Usage (From root directory)

  1. Train: python legged_gym/scripts/train.py --task=go2

    • To run on CPU add following arguments: --sim_device=cpu, --rl_device=cpu (sim on CPU and rl on GPU is possible).
    • To run headless (no rendering) add --headless.
    • Important : To improve performance, once the training starts press v to stop the rendering. You can then enable it later to check the progress.
    • The trained policy is saved in logs/<experiment_name>/<date_time>_<run_name>/model_<iteration>.pt. Where <experiment_name> and <run_name> are defined in the train config.
    • The following command line arguments override the values set in the config files:
    • --task TASK: Task name.
    • --resume: Resume training from a checkpoint
    • --experiment_name EXPERIMENT_NAME: Name of the experiment to run or load.
    • --run_name RUN_NAME: Name of the run.
    • --load_run LOAD_RUN: Name of the run to load when resume=True. If -1: will load the last run.
    • --checkpoint CHECKPOINT: Saved model checkpoint number.
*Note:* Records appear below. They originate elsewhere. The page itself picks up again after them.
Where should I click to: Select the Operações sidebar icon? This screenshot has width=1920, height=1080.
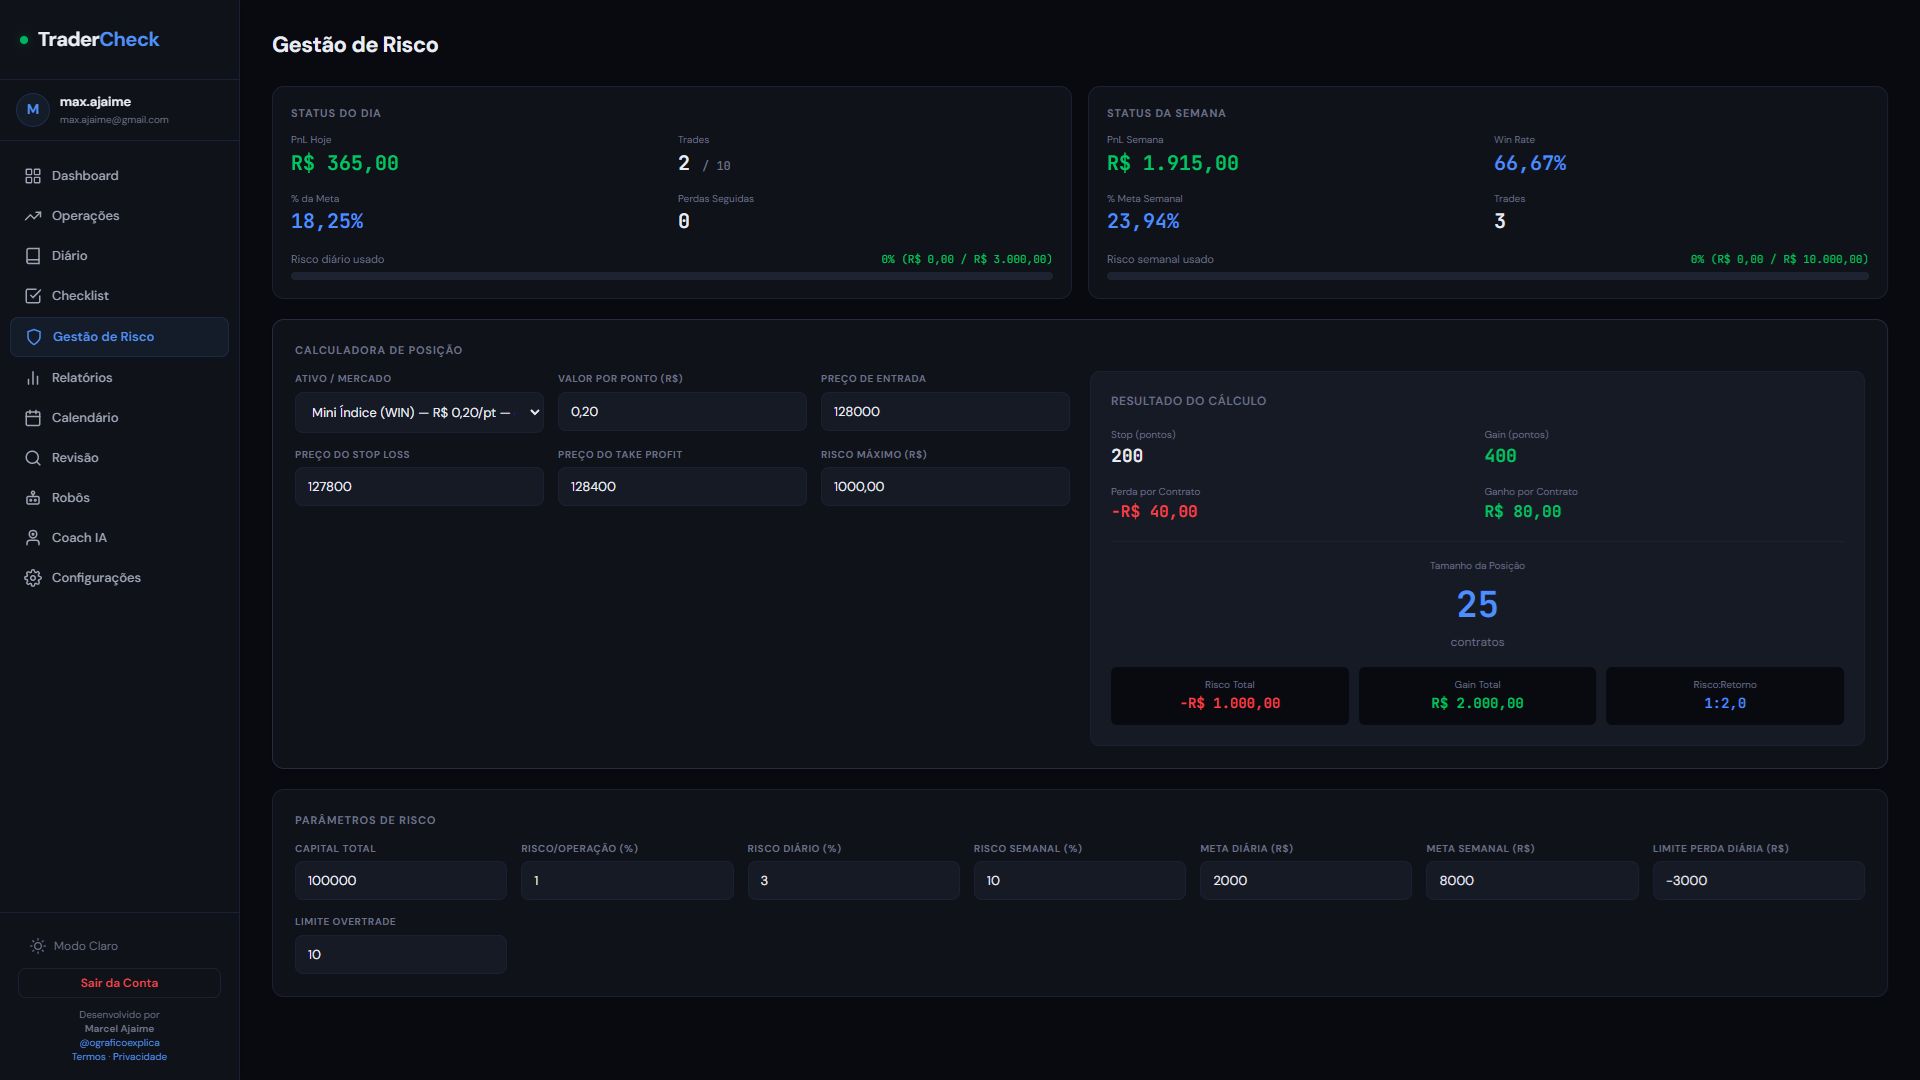pos(33,215)
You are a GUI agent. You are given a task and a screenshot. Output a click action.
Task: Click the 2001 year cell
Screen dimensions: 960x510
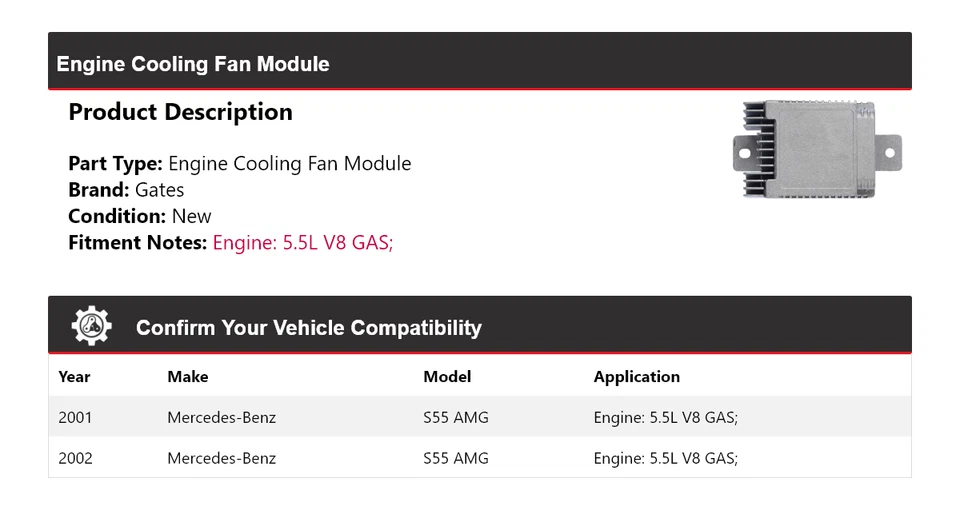[x=75, y=417]

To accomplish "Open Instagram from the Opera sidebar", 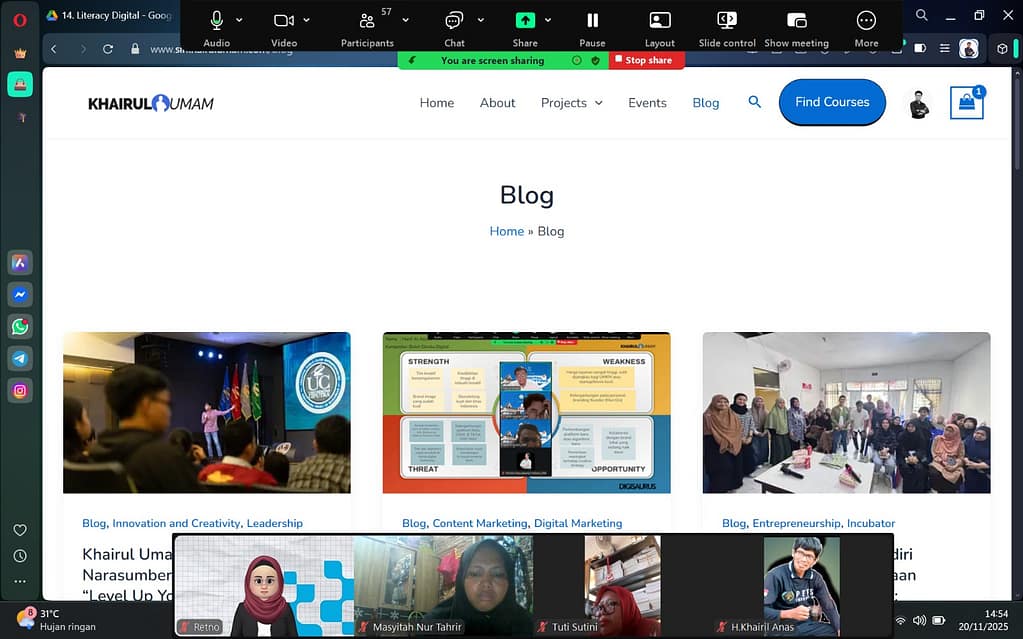I will click(20, 390).
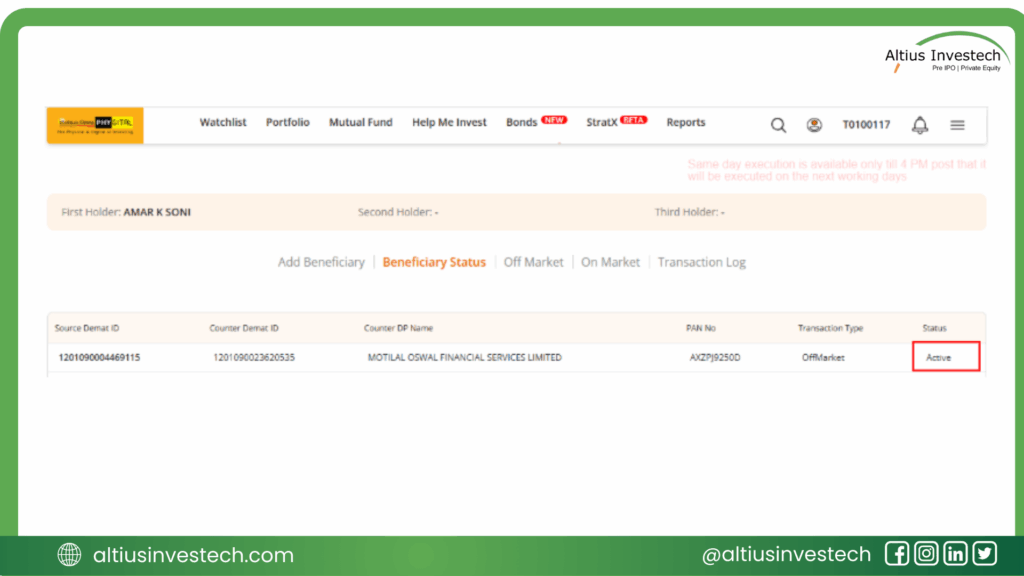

If -1: will load the last checkpoint.
    • --num_envs NUM_ENVS: Number of environments to create.
    • --seed SEED: Random seed.
    • --max_iterations MAX_ITERATIONS: Maximum number of training iterations.
  2. Play:python legged_gym/scripts/play.py --task=go2

    • By default, the loaded policy is the last model of the last run of the experiment folder.
    • Other runs/model iteration can be selected by setting load_run and checkpoint in the train config.